The campaign against fracking the UK is building on all fronts, including the legal one. Greenpeace is encouraging actions for trespass against the companies like Cuadrilla. But will they be enough to bring a halt to shale gas exploration?
Unlike in France, where the constitutional court this week upheld a government ban on fracking introduced in 2011, the UK state is heavily committed to the dash for gas.
Planning laws and new technical guidance introduced in the summer are heavily weighted in favour of applications to frack.
For example, the guidelines state: “Mineral extraction is essential to local and national economies. As stated in paragraph 144 of the National Planning Policy Framework, minerals planning authorities should give great weight to the benefits of minerals extraction, including to the economy, when determining planning applications.” [emphasis added] The guideline say:
- Planning applications for exploration of shale gas should not take account of “hypothetical future activities” – actual extraction.
- Planning authorities should not consider demand for, or alternatives to, oil and gas when determining applications.
- Councils should understand that government policy is clear that energy supplies should come from a variety of sources.
- Planning authorities should give great weight to the “benefits of minerals extraction, including to the economy
Jon Gateley, principal planner at property firm Savills, told Planning magazine that the guidance was akin to a presumption in favour of shale gas. "Rather than just introducing controls over how decisions would be made, the guidance implies that government wants to see them go through," he said.
As the hot summer rolled on into September, the government stepped in again with plans to change the current notification requirements on underground gas and oil applications to make it easier for the corporations, naturally.
At present, companies have to serve a notice on any other person who owns or is a tenant of land to which the application relates. They also have to publish a notice in at least one local newspaper and display a notice in every parish affected ahead of submission.
But under the draft proposals, the requirement to serve notice on individual owners and tenants of land would be dropped where solely underground operations would be involved.
Enter Greenpeace. They are assembling home owners to mount a legal challenge to prevent fracking companies drilling underneath the homes of people who don’t want it. The campaign group says that such drilling would amount to trespass and be illegal.
“This is about people asserting their legal and democratic right,” said Anna Jones, senior campaigner with Greenpeace. They’ve launched a website wrongmove.org where homeowners can find out, using their postcode, whether they are living near a potential fracking operation.

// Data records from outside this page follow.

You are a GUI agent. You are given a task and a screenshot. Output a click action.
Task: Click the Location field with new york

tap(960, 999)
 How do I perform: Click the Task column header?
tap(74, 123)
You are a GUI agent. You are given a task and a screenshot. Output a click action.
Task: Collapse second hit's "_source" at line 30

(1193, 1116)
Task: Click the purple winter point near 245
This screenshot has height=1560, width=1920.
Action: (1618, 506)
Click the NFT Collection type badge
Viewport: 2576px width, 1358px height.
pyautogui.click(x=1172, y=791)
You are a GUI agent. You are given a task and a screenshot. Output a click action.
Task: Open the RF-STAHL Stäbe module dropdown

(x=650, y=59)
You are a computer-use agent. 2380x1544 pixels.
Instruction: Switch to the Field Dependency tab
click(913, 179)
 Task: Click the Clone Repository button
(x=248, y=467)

While under English law, mineral rights beneath the surface belong to the state, Greenpeace argues that companies will still need permission from landowners. Lancashire dairy farmer Andrew Pemberton has joined the legal action. “My biggest worry is pollutants,” he said. Water supplied that feed his animals come from aquifers beneath the Lancashire Fylde.
But as Caroline Lucas, the Green MP, pointed out yesterday, the state is heavily committed to fracking. She was actually speaking outside court, where she pleaded not guilty to alleged offences following her arrest outside the Cuadrilla site in Balcombe in the summer.
She said: "The government is not only refusing to listen to the evidence, it is choosing to become a flag-waver-in-chief for the fracking industry, offering them generous tax breaks as well as allowing them senior roles within the government itself.”
Among those she was referring to is Lord Browne, a former BP boss, who is now holding a cross-departmental role in government, reporting to the minister for the Cabinet Office, at the same as he holds significant shares in Cuadrilla. Coincidentally, the minister concerned, Francis Maude includes Balcombe in his constituency.
You have to conclude that it will take more than local legal challenges to halt fracking. And it will also take more than a change of government, as rebranded One Nation Labour is totally silent on the issue, leading campaigners to suspect Ed Miliband’s party has fallen for discredited “cheap energy” claims. We will have to put fracking capitalism on the agenda.